* begin *

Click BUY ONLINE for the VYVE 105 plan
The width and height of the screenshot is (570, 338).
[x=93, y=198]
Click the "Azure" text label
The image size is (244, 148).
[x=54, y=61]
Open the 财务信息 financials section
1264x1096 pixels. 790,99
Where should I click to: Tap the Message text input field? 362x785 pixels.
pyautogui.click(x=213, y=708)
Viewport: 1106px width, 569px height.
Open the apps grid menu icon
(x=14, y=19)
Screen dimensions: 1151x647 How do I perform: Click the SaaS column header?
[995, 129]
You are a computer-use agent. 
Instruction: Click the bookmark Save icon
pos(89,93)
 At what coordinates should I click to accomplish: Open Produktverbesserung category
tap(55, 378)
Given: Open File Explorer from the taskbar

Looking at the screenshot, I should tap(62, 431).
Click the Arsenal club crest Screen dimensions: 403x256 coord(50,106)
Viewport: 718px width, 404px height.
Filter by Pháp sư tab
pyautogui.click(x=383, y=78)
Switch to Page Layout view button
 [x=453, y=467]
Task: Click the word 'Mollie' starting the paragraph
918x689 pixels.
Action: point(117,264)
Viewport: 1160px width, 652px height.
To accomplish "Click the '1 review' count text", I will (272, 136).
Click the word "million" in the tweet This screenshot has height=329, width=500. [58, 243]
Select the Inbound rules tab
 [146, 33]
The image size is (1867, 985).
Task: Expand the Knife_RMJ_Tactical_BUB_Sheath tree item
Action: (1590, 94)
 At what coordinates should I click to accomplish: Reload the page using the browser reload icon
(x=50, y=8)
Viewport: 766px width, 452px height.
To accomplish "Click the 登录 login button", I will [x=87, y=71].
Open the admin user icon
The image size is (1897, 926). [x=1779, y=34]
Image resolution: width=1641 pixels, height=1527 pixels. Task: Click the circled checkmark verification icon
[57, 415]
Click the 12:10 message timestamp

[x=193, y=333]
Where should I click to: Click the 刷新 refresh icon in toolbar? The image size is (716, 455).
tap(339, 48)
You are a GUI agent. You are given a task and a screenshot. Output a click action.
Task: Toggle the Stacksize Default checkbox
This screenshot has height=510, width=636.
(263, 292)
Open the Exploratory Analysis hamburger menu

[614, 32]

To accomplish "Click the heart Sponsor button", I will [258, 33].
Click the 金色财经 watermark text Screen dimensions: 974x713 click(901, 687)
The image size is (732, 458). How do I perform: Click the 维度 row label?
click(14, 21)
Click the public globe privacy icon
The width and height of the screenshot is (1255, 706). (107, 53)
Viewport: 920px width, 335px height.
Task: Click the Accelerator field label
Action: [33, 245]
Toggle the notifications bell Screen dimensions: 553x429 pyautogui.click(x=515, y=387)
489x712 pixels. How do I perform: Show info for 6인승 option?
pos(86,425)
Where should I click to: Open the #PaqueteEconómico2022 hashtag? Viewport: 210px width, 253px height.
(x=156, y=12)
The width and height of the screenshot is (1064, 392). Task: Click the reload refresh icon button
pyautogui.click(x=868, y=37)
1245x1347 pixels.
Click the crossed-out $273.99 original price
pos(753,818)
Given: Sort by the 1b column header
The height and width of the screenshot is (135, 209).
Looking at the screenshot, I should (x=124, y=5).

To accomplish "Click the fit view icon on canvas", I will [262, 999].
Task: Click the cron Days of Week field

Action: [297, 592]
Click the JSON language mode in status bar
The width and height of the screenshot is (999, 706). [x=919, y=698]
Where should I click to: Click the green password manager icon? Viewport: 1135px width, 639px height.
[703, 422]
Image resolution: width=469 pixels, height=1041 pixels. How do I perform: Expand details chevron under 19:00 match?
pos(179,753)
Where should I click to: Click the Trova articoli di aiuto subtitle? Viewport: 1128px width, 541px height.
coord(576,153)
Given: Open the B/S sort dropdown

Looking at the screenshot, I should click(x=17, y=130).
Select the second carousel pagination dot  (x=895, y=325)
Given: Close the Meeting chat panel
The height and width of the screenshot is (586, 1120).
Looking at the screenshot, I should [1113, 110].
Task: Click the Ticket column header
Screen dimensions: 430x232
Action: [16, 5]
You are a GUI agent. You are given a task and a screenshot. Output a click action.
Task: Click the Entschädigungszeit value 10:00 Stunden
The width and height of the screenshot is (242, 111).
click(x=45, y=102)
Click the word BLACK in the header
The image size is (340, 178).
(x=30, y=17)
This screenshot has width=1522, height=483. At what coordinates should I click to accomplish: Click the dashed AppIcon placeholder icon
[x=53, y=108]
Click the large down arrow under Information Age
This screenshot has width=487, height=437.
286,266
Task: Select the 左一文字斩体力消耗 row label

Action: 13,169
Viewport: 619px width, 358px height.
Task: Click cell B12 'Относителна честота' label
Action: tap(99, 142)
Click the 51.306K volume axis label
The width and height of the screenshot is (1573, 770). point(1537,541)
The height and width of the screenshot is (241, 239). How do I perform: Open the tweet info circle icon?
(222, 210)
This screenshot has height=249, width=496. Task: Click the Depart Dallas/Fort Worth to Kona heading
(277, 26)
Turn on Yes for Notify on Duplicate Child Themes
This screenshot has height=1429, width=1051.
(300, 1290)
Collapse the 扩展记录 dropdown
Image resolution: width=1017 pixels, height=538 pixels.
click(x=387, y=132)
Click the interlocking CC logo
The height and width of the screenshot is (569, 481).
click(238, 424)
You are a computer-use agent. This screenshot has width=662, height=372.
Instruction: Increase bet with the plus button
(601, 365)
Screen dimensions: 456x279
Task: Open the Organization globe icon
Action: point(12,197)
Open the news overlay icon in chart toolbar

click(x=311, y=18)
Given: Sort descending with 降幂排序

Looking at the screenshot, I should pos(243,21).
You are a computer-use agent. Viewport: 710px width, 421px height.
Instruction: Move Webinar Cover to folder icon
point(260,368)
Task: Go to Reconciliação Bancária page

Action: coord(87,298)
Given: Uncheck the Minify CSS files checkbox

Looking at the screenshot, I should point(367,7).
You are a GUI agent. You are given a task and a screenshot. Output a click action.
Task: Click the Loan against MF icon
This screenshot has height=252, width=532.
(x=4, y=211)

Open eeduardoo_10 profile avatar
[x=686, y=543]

* end *

• [TASK OBJECTIVE]: Lay out each line of the records above as an item in a numbered list, leaving out any blank lines.

• [SOLUTION TO THIS PROBLEM]:
1. Click BUY ONLINE for the VYVE 105 plan
2. The width and height of the screenshot is (570, 338).
3. [x=93, y=198]
4. Click the "Azure" text label
5. The image size is (244, 148).
6. [x=54, y=61]
7. Open the 财务信息 financials section
8. 1264x1096 pixels. 790,99
9. Where should I click to: Tap the Message text input field? 362x785 pixels.
10. pyautogui.click(x=213, y=708)
11. Viewport: 1106px width, 569px height.
12. Open the apps grid menu icon
13. (x=14, y=19)
14. Screen dimensions: 1151x647 How do I perform: Click the SaaS column header?
15. [995, 129]
16. You are a computer-use agent. 
17. Instruction: Click the bookmark Save icon
18. pos(89,93)
19.  At what coordinates should I click to accomplish: Open Produktverbesserung category
20. tap(55, 378)
21. Given: Open File Explorer from the taskbar
22. Looking at the screenshot, I should tap(62, 431).
23. Click the Arsenal club crest Screen dimensions: 403x256 coord(50,106)
24. Viewport: 718px width, 404px height.
25. Filter by Pháp sư tab
26. pyautogui.click(x=383, y=78)
27. Switch to Page Layout view button
28.  [x=453, y=467]
29. Task: Click the word 'Mollie' starting the paragraph
30. 918x689 pixels.
31. Action: point(117,264)
32. Viewport: 1160px width, 652px height.
33. To accomplish "Click the '1 review' count text", I will (272, 136).
34. Click the word "million" in the tweet This screenshot has height=329, width=500. [58, 243]
35. Select the Inbound rules tab
36.  [146, 33]
37. The image size is (1867, 985).
38. Task: Expand the Knife_RMJ_Tactical_BUB_Sheath tree item
39. Action: (1590, 94)
40.  At what coordinates should I click to accomplish: Reload the page using the browser reload icon
41. (x=50, y=8)
42. Viewport: 766px width, 452px height.
43. To accomplish "Click the 登录 login button", I will [x=87, y=71].
44. Open the admin user icon
45. The image size is (1897, 926). [x=1779, y=34]
46. Image resolution: width=1641 pixels, height=1527 pixels. Task: Click the circled checkmark verification icon
47. [57, 415]
48. Click the 12:10 message timestamp
49. [x=193, y=333]
50. Where should I click to: Click the 刷新 refresh icon in toolbar? The image size is (716, 455).
51. tap(339, 48)
52. You are a GUI agent. You are given a task and a screenshot. Output a click action.
53. Task: Toggle the Stacksize Default checkbox
54. This screenshot has height=510, width=636.
55. (263, 292)
56. Open the Exploratory Analysis hamburger menu
57. [614, 32]
58. To accomplish "Click the heart Sponsor button", I will [258, 33].
59. Click the 金色财经 watermark text Screen dimensions: 974x713 click(901, 687)
60. The image size is (732, 458). How do I perform: Click the 维度 row label?
61. click(14, 21)
62. Click the public globe privacy icon
63. The width and height of the screenshot is (1255, 706). (107, 53)
64. Viewport: 920px width, 335px height.
65. Task: Click the Accelerator field label
66. Action: [33, 245]
67. Toggle the notifications bell Screen dimensions: 553x429 pyautogui.click(x=515, y=387)
68. 489x712 pixels. How do I perform: Show info for 6인승 option?
69. pos(86,425)
70. Where should I click to: Open the #PaqueteEconómico2022 hashtag? Viewport: 210px width, 253px height.
71. (x=156, y=12)
72. The width and height of the screenshot is (1064, 392). Task: Click the reload refresh icon button
73. pyautogui.click(x=868, y=37)
74. 1245x1347 pixels.
75. Click the crossed-out $273.99 original price
76. pos(753,818)
77. Given: Sort by the 1b column header
78. The height and width of the screenshot is (135, 209).
79. Looking at the screenshot, I should (x=124, y=5).
80. To accomplish "Click the fit view icon on canvas", I will [262, 999].
81. Task: Click the cron Days of Week field
82. Action: [297, 592]
83. Click the JSON language mode in status bar
84. The width and height of the screenshot is (999, 706). [x=919, y=698]
85. Where should I click to: Click the green password manager icon? Viewport: 1135px width, 639px height.
86. [703, 422]
87. Image resolution: width=469 pixels, height=1041 pixels. How do I perform: Expand details chevron under 19:00 match?
88. pos(179,753)
89. Where should I click to: Click the Trova articoli di aiuto subtitle? Viewport: 1128px width, 541px height.
90. coord(576,153)
91. Given: Open the B/S sort dropdown
92. Looking at the screenshot, I should click(x=17, y=130).
93. Select the second carousel pagination dot  (x=895, y=325)
94. Given: Close the Meeting chat panel
95. The height and width of the screenshot is (586, 1120).
96. Looking at the screenshot, I should [1113, 110].
97. Task: Click the Ticket column header
98. Screen dimensions: 430x232
99. Action: [16, 5]
100. You are a GUI agent. You are given a task and a screenshot. Output a click action.
101. Task: Click the Entschädigungszeit value 10:00 Stunden
102. The width and height of the screenshot is (242, 111).
103. click(x=45, y=102)
104. Click the word BLACK in the header
105. The image size is (340, 178).
106. (x=30, y=17)
107. This screenshot has width=1522, height=483. At what coordinates should I click to accomplish: Click the dashed AppIcon placeholder icon
108. [x=53, y=108]
109. Click the large down arrow under Information Age
110. This screenshot has width=487, height=437.
111. 286,266
112. Task: Select the 左一文字斩体力消耗 row label
113. Action: 13,169
114. Viewport: 619px width, 358px height.
115. Task: Click cell B12 'Относителна честота' label
116. Action: tap(99, 142)
117. Click the 51.306K volume axis label
118. The width and height of the screenshot is (1573, 770). point(1537,541)
119. The height and width of the screenshot is (241, 239). How do I perform: Open the tweet info circle icon?
120. (222, 210)
121. This screenshot has height=249, width=496. Task: Click the Depart Dallas/Fort Worth to Kona heading
122. (277, 26)
123. Turn on Yes for Notify on Duplicate Child Themes
124. This screenshot has height=1429, width=1051.
125. (300, 1290)
126. Collapse the 扩展记录 dropdown
127. Image resolution: width=1017 pixels, height=538 pixels.
128. click(x=387, y=132)
129. Click the interlocking CC logo
130. The height and width of the screenshot is (569, 481).
131. click(238, 424)
132. You are a computer-use agent. This screenshot has width=662, height=372.
133. Instruction: Increase bet with the plus button
134. (601, 365)
135. Screen dimensions: 456x279
136. Task: Open the Organization globe icon
137. Action: point(12,197)
138. Open the news overlay icon in chart toolbar
139. click(x=311, y=18)
140. Given: Sort descending with 降幂排序
141. Looking at the screenshot, I should pos(243,21).
142. You are a computer-use agent. Viewport: 710px width, 421px height.
143. Instruction: Move Webinar Cover to folder icon
144. point(260,368)
145. Task: Go to Reconciliação Bancária page
146. Action: coord(87,298)
147. Given: Uncheck the Minify CSS files checkbox
148. Looking at the screenshot, I should point(367,7).
149. You are a GUI agent. You are given a task and a screenshot. Output a click action.
150. Task: Click the Loan against MF icon
151. This screenshot has height=252, width=532.
152. (x=4, y=211)
153. Open eeduardoo_10 profile avatar
154. [x=686, y=543]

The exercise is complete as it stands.